Among the findings of the first installment of Tyton Partners’ School Disrupted 2022 series, Pandemic Driven Decline in K-12 Public School Enrollment Continues, is that a “seismic shift” has occurred in K-12 enrollment as some parents opt for homeschooling programs, charter or private schools to “combat learning loss and safety concerns.”
At the onset of the pandemic, public schools saw enrollment numbers dip while homeschool, learning pods and other school models drew interest. While many anticipated that enrollment would rebound as the public health crisis waned, that theory has not proven entirely true because parents have found value in the flexibility, adaptability and personalization that alternative options offer, according to the report,.
In collaboration with the Walton Family Foundation and the Stand Together Trust, Tyton Partners, which provides investment banking and strategy consulting services to the global knowledge sector, is expanding on its research from 2021 in a three-part series to find how families are navigating both traditional and alternative school models in the wake of the pandemic.
The second report in the series considers the rise of multi-site schooling and the third will look at factors that will influence enrollment trends in the future with a variety of student-centric school models gaining popularity. The reports draw on the results of two surveys in which more than 6,000 parents of K-12 students participated and present a glimpse of families’ changing preferences as well as the associated risks and opportunities for public schools.
Declining enrollment
Enrollment has been falling since 2019, with the trend accelerating now, according to Tyton. A 9 percent decline in traditional K-12 district public school enrollment nationwide from 44.3 million to 40.2 million students occurred between spring 2021 and 2022.
“Our most recent survey was conducted after COVID-19 vaccines were widely available and mask mandates had lifted. At this point, nearly all district public schools had welcomed their students to come together inside classrooms once again,” the report states. “This post-pandemic decline in K-12 public school enrollment suggests that this is no temporary anomaly but may instead reflect a tipping point.”
Consequences of these declines include decreased state and federal funding. Reduced revenue could also lead to fewer or lower-quality learning spaces resulting in more dissatisfaction with public schools, prompting more students to leave.
Dropouts, demographics (more students aging out of the K-12 system than entering) and deferments (parents opting for later starts to kindergarten) are three factors that contributed to persistent annual enrollment challenges before the pandemic. These factors were responsible for a decline of roughly 300,000 district public school students from spring 2021 to spring 2022, Tyton estimates.
“This decline, however, accounts for less than 10 percent of the shift in enrollment out of public schools from spring 2021 to spring 2022. The implication is that most students exited their district public schools to enroll in charter schools and private schools or pursue homeschooling as a result of their experiences during the pandemic,” according to the report. “Our analysis suggests that approximately 3.7 million students (and their families) made new decisions regarding their school choice in a single year.”

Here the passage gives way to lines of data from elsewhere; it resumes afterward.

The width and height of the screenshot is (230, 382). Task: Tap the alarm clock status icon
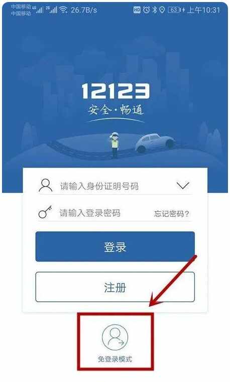click(x=146, y=10)
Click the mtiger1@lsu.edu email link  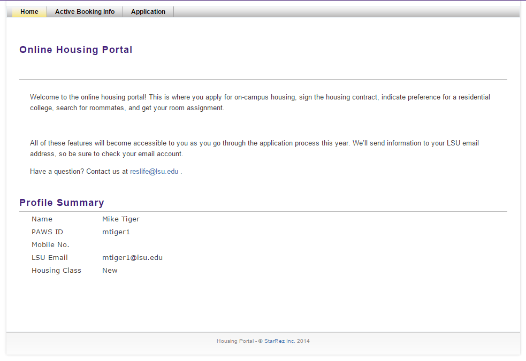[x=132, y=257]
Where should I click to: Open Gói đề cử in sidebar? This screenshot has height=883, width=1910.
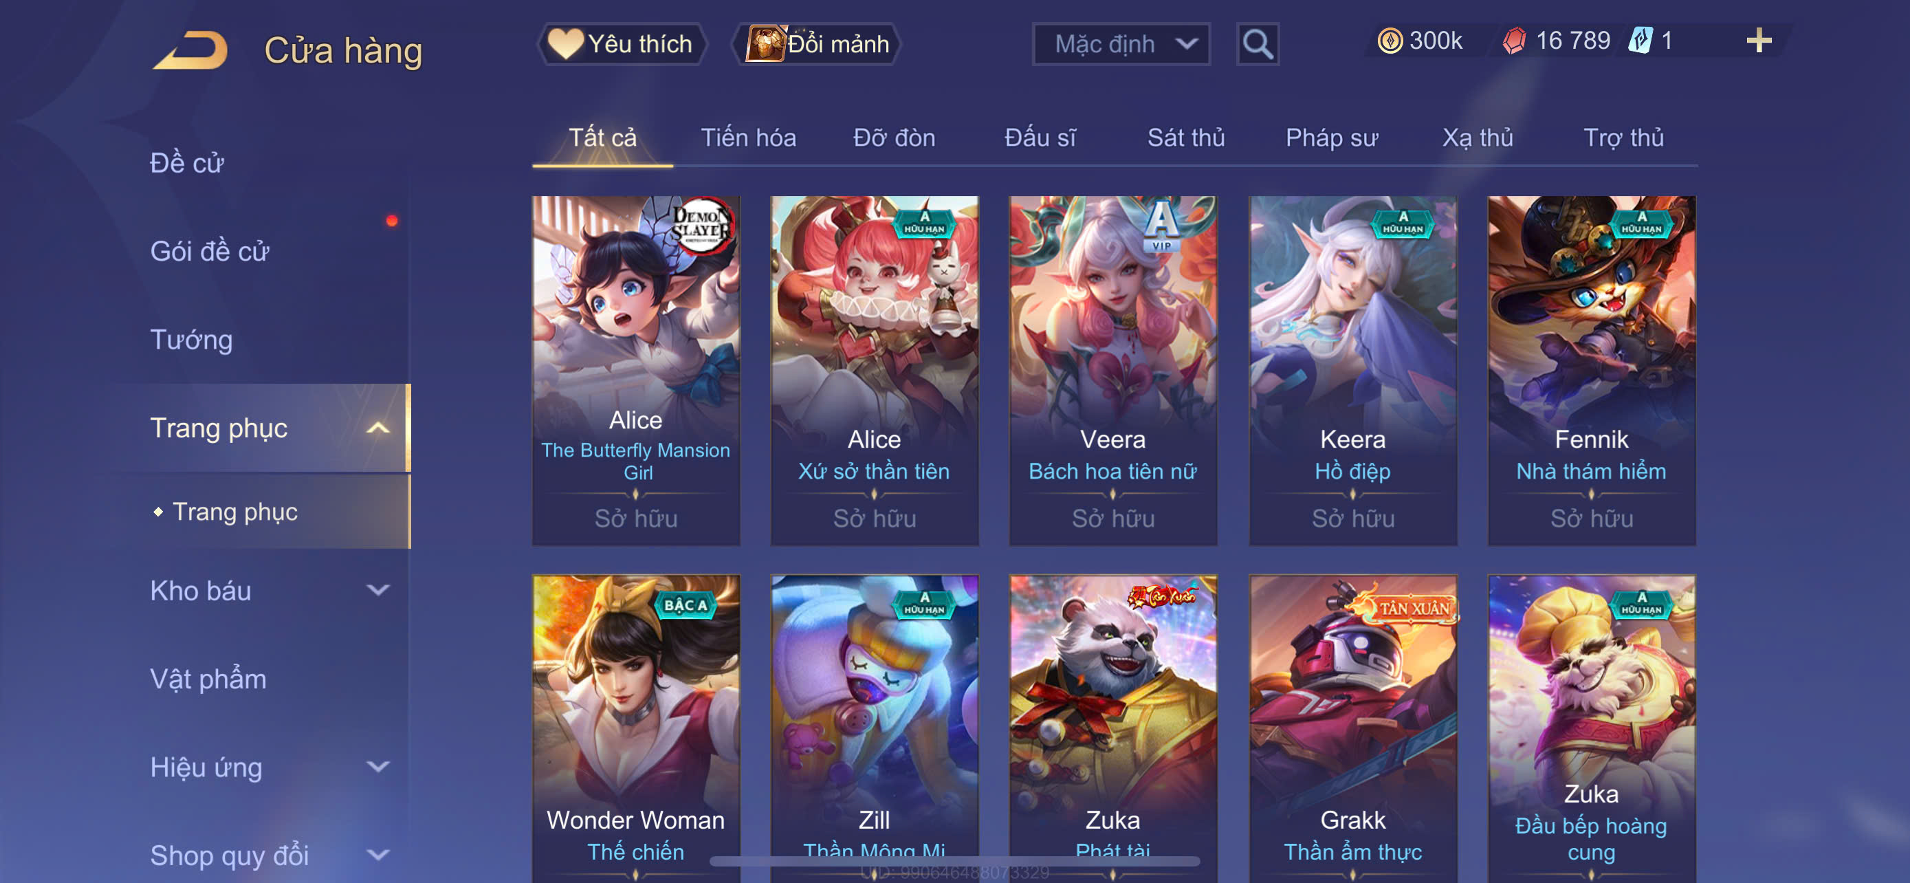[210, 251]
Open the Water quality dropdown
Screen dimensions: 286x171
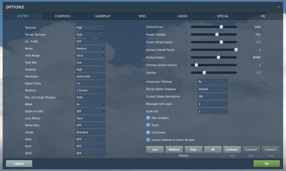coord(90,48)
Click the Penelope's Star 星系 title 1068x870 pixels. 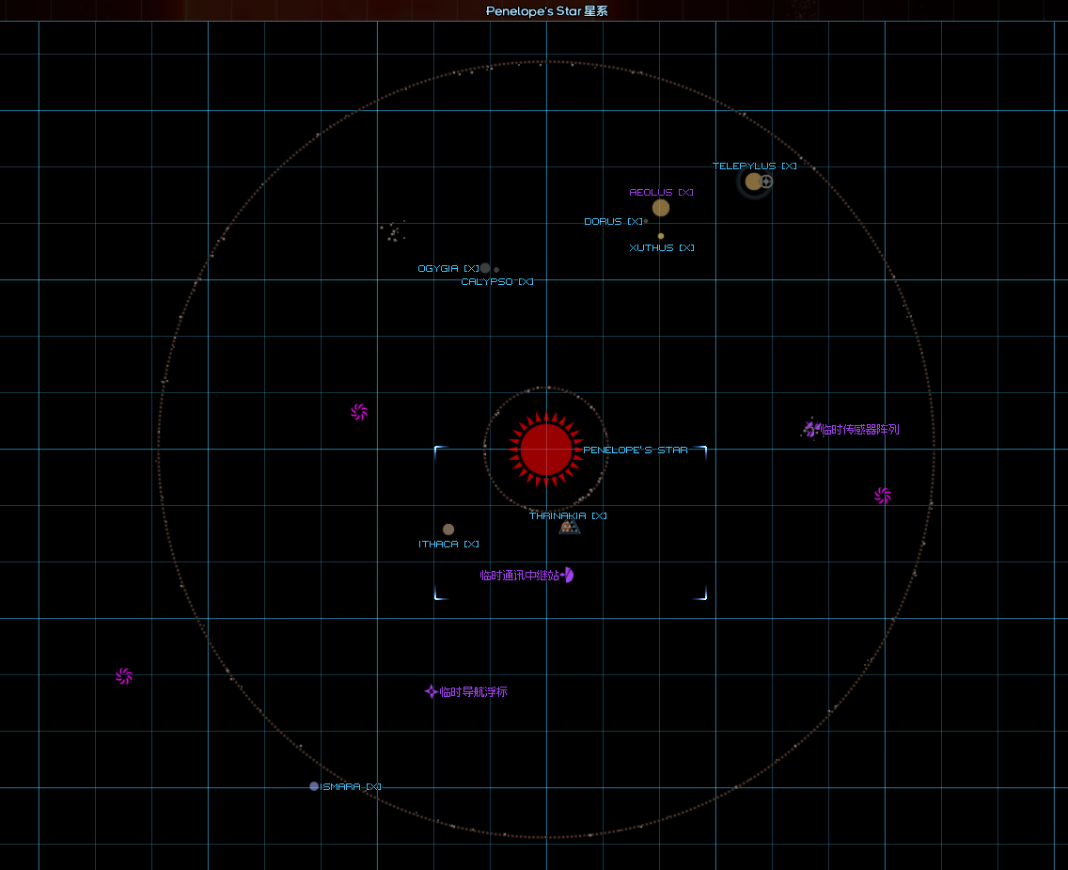[534, 11]
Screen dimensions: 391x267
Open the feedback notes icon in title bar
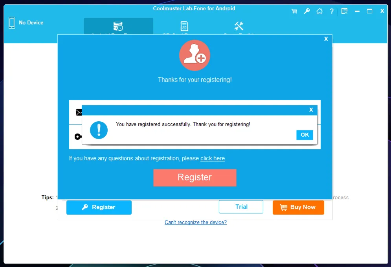click(344, 11)
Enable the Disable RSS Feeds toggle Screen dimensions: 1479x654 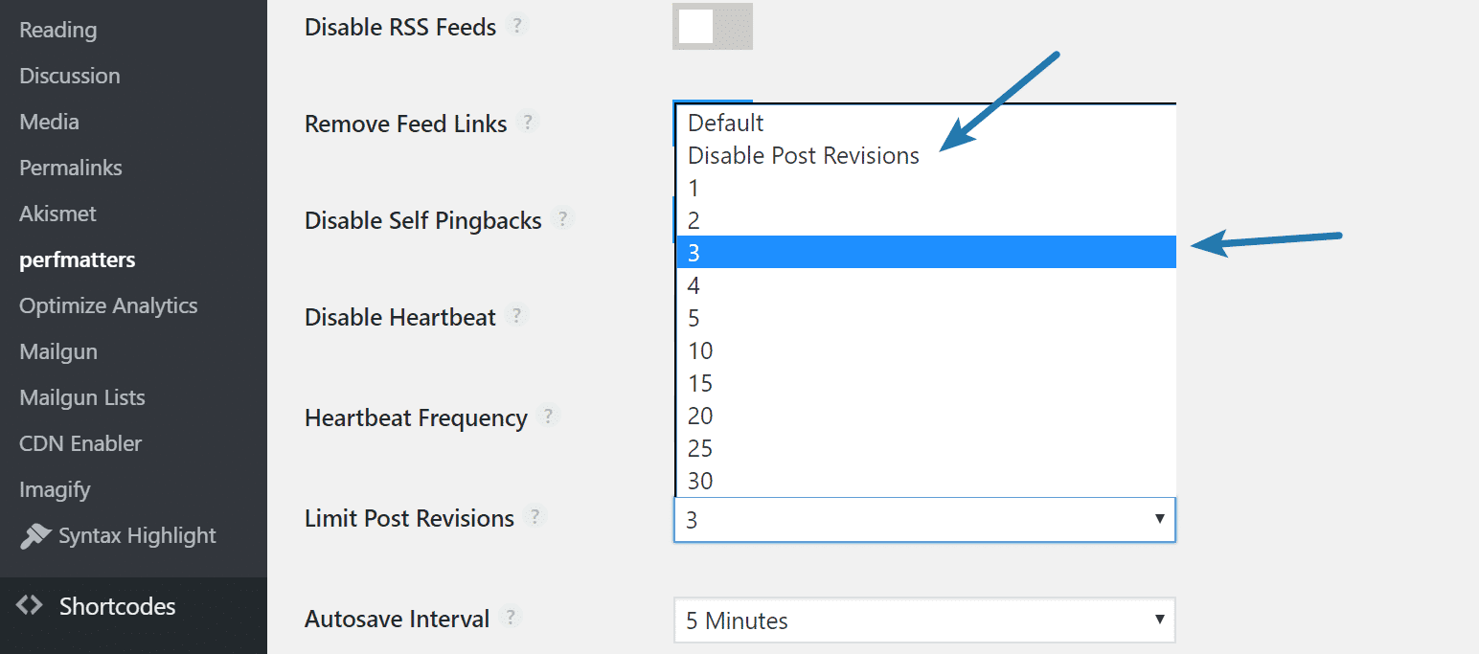pos(713,26)
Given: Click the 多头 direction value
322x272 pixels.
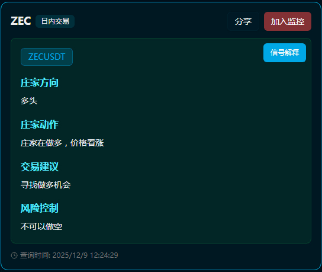Looking at the screenshot, I should pyautogui.click(x=29, y=101).
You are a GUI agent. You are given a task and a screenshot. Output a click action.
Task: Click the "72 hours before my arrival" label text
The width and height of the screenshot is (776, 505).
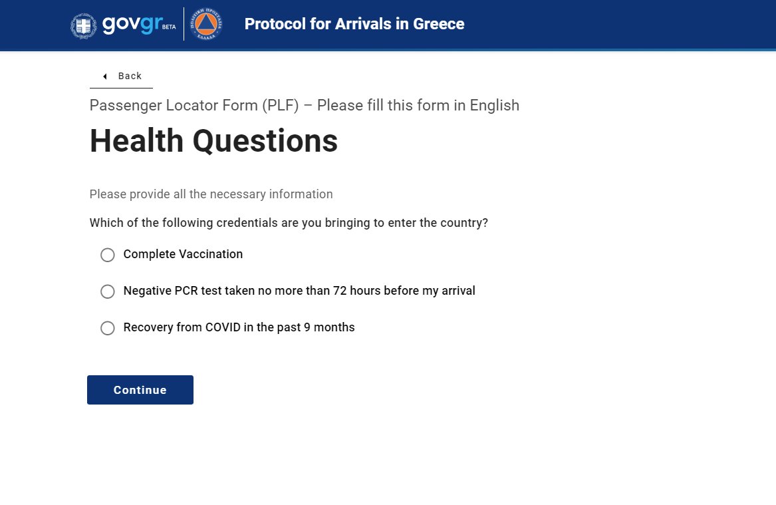399,291
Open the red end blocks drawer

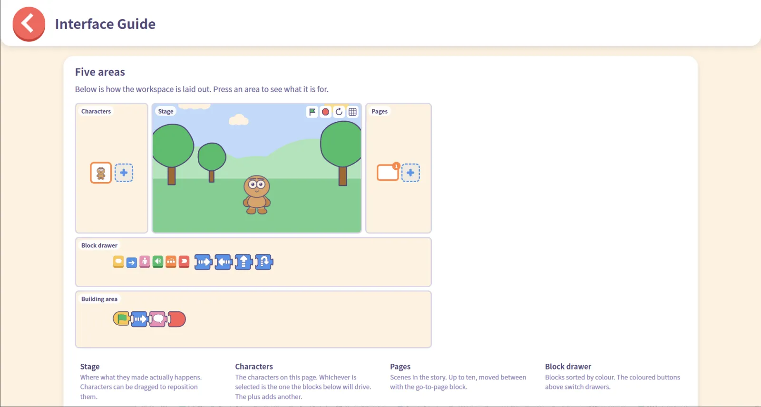tap(184, 262)
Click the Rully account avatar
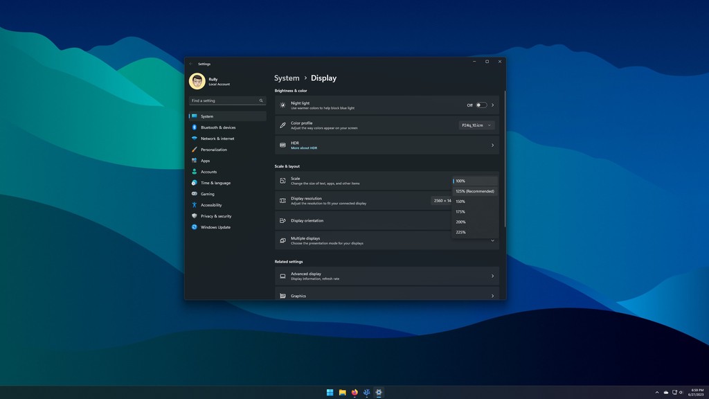This screenshot has height=399, width=709. [x=196, y=80]
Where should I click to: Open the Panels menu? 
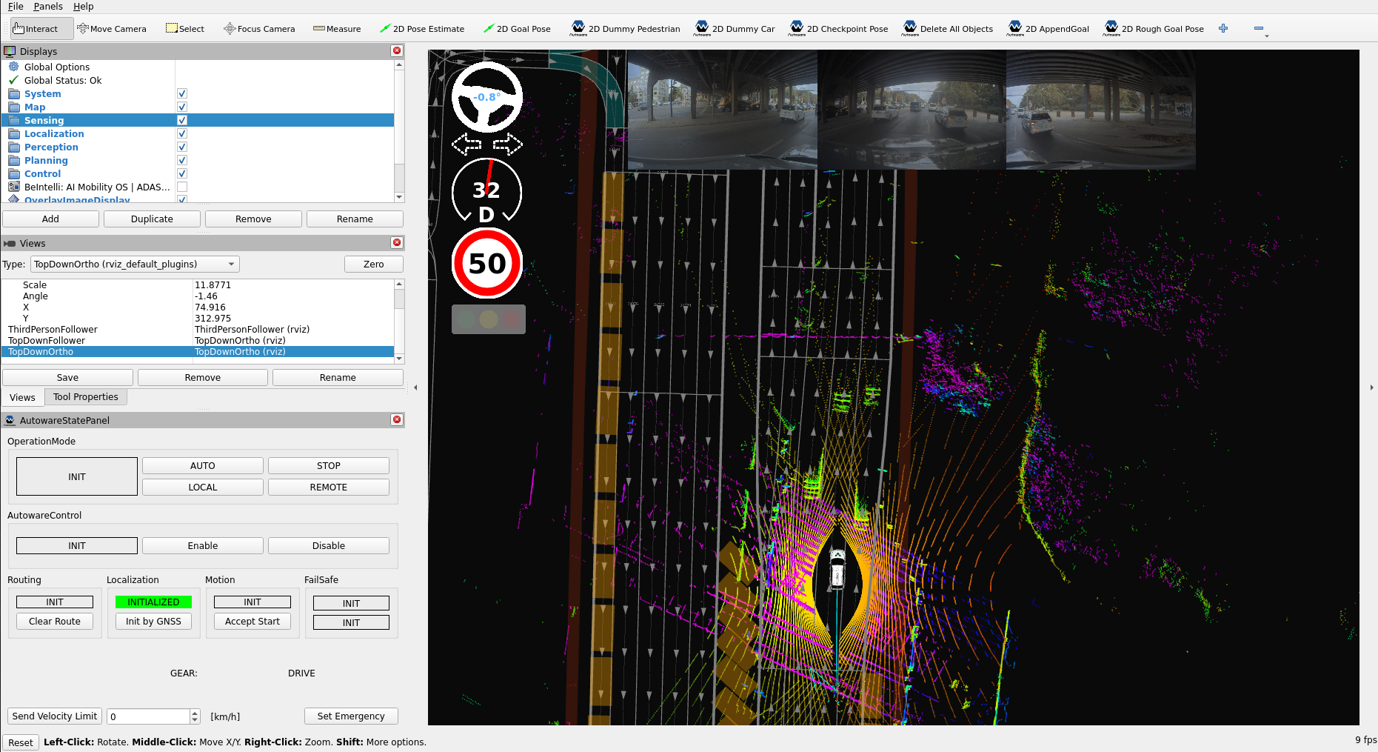pyautogui.click(x=48, y=6)
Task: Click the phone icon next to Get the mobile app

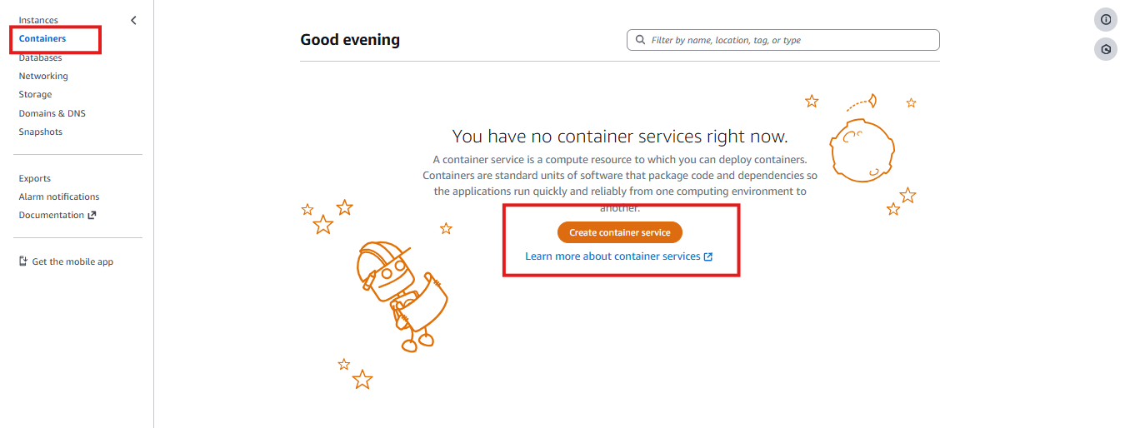Action: coord(23,261)
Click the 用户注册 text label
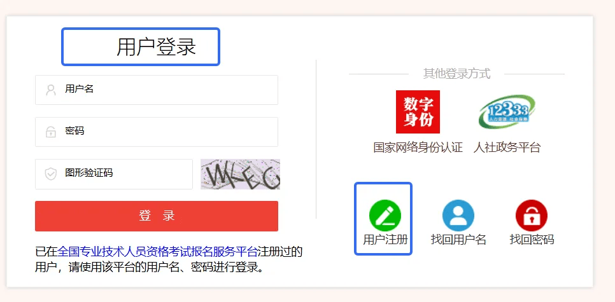The width and height of the screenshot is (615, 302). coord(386,239)
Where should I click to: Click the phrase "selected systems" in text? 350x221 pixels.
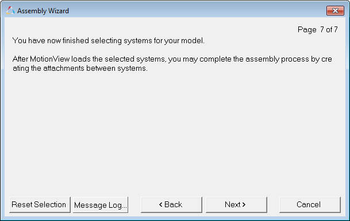click(x=135, y=59)
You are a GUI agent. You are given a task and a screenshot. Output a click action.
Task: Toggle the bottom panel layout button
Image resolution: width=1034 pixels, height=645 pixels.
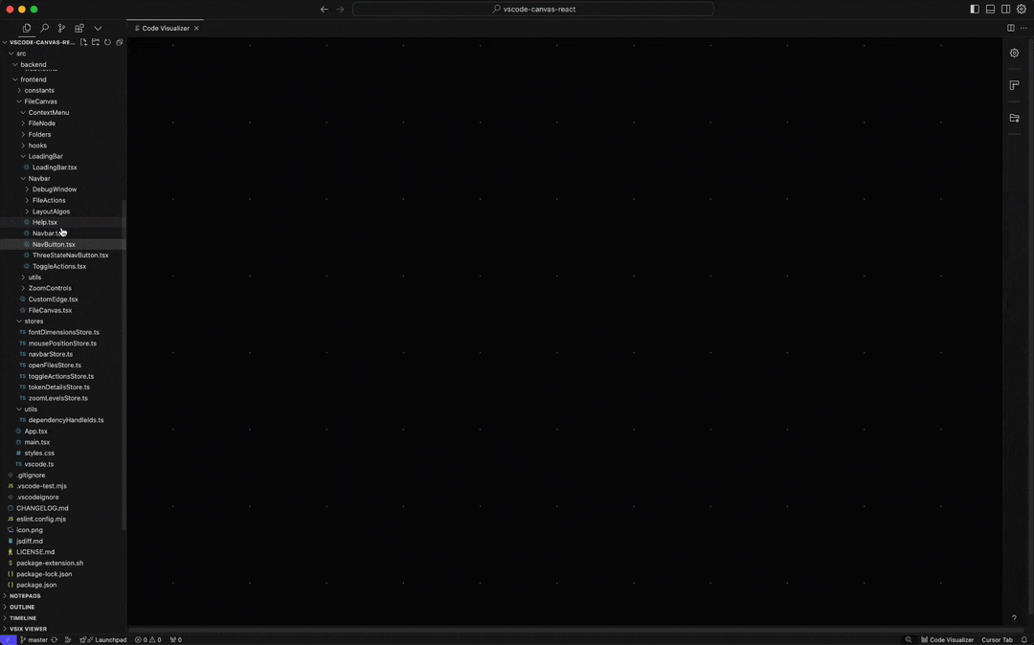(x=990, y=10)
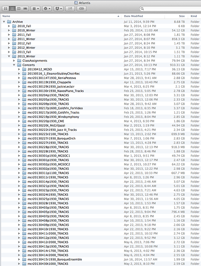Screen dimensions: 201x266
Task: Click the Share toolbar button
Action: tap(70, 9)
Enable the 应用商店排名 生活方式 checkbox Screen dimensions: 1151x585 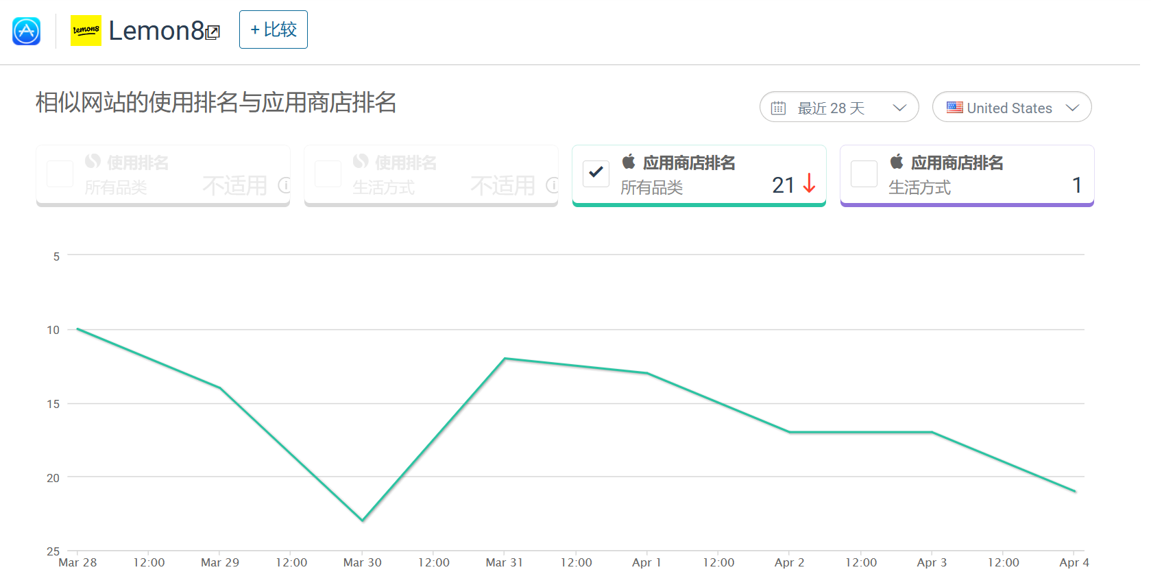(x=864, y=174)
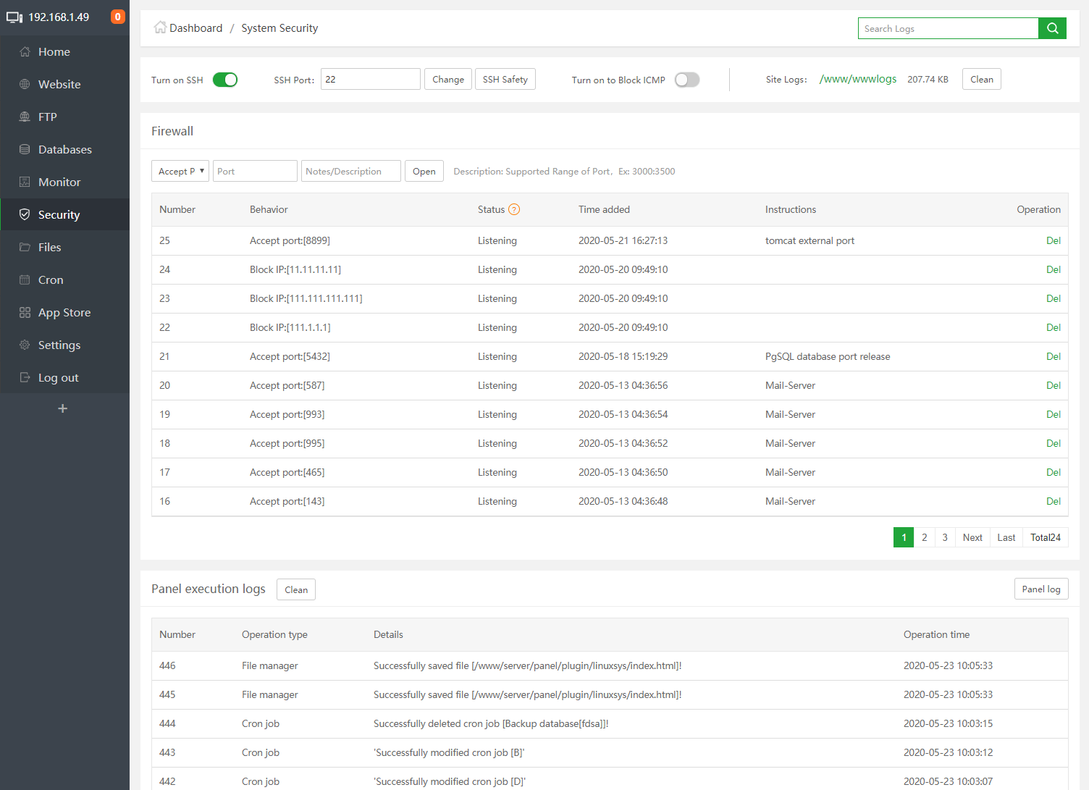Viewport: 1089px width, 790px height.
Task: Open App Store via its grid icon
Action: click(25, 312)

Private schools saw the largest increase in enrollment in that time period following by public charter schools and homeschooling.
Newfound interests
According to the parents surveyed, learning loss and safety concerns were the top drivers of school choice.
Issues with academic quality predate the pandemic, but recent challenges such as ineffective remote learning influenced parents to take action. The report found that parents prefer a student-centric learning environments —more than half indicated that they preferred environments where learning is happening in groups of 10 or fewer students, with multiple learning sites outside of the classroom and a flexible schedule based on student needs.
“These preferences are in direct contrast to the more traditional, one-size-fits-all public school model that typically offers learning in large groups, a single learning site, and a structured daily schedule,” the report’s authors observed.
Parents who more strongly preferred student-centric learning were more likely to take their student out of a public school.
Data from the survey also found that parents value traditional pillars of schooling, such as a licensed educator lead instruction and children having in-person interactions with peers on a regular basis.
More parents said bullying and gun violence were more crucial safety concerns than COVID health protocols.
Additionally, the analysis found that the political beliefs of parents did not have much impact on the reasoning behind changing their child’s school.
“Conservative, liberal, and moderate parents alike ranked academic quality and safety as their top motivations,” according to the report. “Furthermore, choice over how and what their child learns ranked sixth out of 11 reasons for changing schools. This middle ranking was true across the political spectrum; overall, only 7 percent of parents indicated curriculum choice was one of their top reasons for changing their child’s school since fall 2020.”